China's most powerful regulators, The People’s Bank of China, have taken steps for months to crackdown on cryptocurrencies. But on Sept 24 they erased all doubts about their intentions by imposing a blanket ban on all crypto transactions and mining with a memo “disrupting economic and financial order, breeding illegal and criminal activities such as gambling, illegal fund-raising, fraud, pyramid schemes, and money laundering, seriously endangering the safety of people’s property.”


Is it the same as the ban in past years?

Although crypto-currency trading has been illegal in China since 2019, people can still trade. This time around, there is no obscurity. They specified bitcoin, altcoins and stable coin like Tether are not fiat currency and forbid people to trade in exchange like Huobi. They have further forbidden the platform to hire locally for roles like marketing, tech and payment, limiting their ability to serve Chinese customers.

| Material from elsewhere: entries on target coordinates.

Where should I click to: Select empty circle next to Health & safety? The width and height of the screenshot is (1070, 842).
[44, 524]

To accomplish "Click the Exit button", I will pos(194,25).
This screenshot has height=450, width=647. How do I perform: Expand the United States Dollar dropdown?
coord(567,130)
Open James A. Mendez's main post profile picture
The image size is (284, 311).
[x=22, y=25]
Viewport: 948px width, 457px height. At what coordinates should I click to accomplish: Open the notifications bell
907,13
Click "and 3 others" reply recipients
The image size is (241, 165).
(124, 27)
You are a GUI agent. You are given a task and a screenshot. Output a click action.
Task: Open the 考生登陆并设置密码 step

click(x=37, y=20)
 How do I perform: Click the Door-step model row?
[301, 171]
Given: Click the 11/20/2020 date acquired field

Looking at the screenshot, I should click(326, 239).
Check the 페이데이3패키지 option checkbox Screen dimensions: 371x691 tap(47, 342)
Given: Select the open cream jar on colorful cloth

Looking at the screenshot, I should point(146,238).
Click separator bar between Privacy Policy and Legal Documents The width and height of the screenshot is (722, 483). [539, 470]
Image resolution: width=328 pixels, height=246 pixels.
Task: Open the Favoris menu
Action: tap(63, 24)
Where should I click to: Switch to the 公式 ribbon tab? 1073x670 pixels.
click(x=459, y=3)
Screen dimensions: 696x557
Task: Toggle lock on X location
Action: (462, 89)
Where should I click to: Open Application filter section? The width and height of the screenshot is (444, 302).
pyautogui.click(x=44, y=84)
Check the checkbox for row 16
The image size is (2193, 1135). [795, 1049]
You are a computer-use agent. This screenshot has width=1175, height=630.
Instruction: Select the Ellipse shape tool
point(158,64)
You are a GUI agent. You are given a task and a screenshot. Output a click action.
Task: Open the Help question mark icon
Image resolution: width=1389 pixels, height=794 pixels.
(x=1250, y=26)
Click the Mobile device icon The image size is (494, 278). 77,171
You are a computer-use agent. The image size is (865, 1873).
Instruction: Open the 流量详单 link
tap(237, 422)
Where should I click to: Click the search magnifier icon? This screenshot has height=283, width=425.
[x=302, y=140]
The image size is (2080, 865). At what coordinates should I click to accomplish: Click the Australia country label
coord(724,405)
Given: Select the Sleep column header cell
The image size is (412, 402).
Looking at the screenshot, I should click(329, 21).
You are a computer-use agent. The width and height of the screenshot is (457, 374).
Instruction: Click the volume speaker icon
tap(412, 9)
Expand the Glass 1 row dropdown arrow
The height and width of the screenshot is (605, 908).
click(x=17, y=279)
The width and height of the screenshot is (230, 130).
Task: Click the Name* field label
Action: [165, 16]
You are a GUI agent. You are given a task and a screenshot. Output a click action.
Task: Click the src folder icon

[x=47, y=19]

Almost immediately, Huobi stopped new users from mainland China registering with a mainland China phone number. “By Dec. 31, it would be retiring existing mainland China user accounts”, said the officials.

Digital Yuan.
Although the People's Bank of China states various reasons for banning cryptocurrencies, they are preparing to launch their own digital version of China's official currency Yuan, 
Digital Currency Electronic Payment (DCEP). Officials stated DCEP will be an international currency since more 1,446,190,848 Chinese citizens will adopt this currency while over 39 millions of them are abroad.


Implication on migration of crypto-mining hubs

Poolin, the second largest bitcoin mining network in the world operating in mainland China, reacted differently. The CEO got on a flight the very next day to leave the country. "We decided to move out, once and for all. We’ll never come back again," Mr Pan told the BBC. 70% of global bitcoin mining power residing in China has to find a new place, whether in neighbouring Kazakhstan, Russia or North America.


Price impact and its trend

The blanket ban led to a sell-off of Bitcoin, Ethereum, and other digital tokens.Market is dipping because of heavy selling pressure. Gas fees are comparatively expensive and transactions are slower since miners are not settled yet. But, longtime traders of the crypto world know it is not the first occurrence that China has spoken out against Bitcoin. Recent campaigns feel like it's the most harsh step to date, but one should remember the constant battle has been ongoing between Chinese regulators and the world of digital currency, since 2013.


Crypto enthusiasts Influencer like Bobby Lee (Founder & CEO of BalletCrypto and Board Member of BTCFoundation) along with others have noticed earlier attempts to ban cryptocurrencies have often preceded with gains in Bitcoin and other cryptocurrencies. So China's banning crypto is not the end of DeFi platforms or peer-to-peer trading.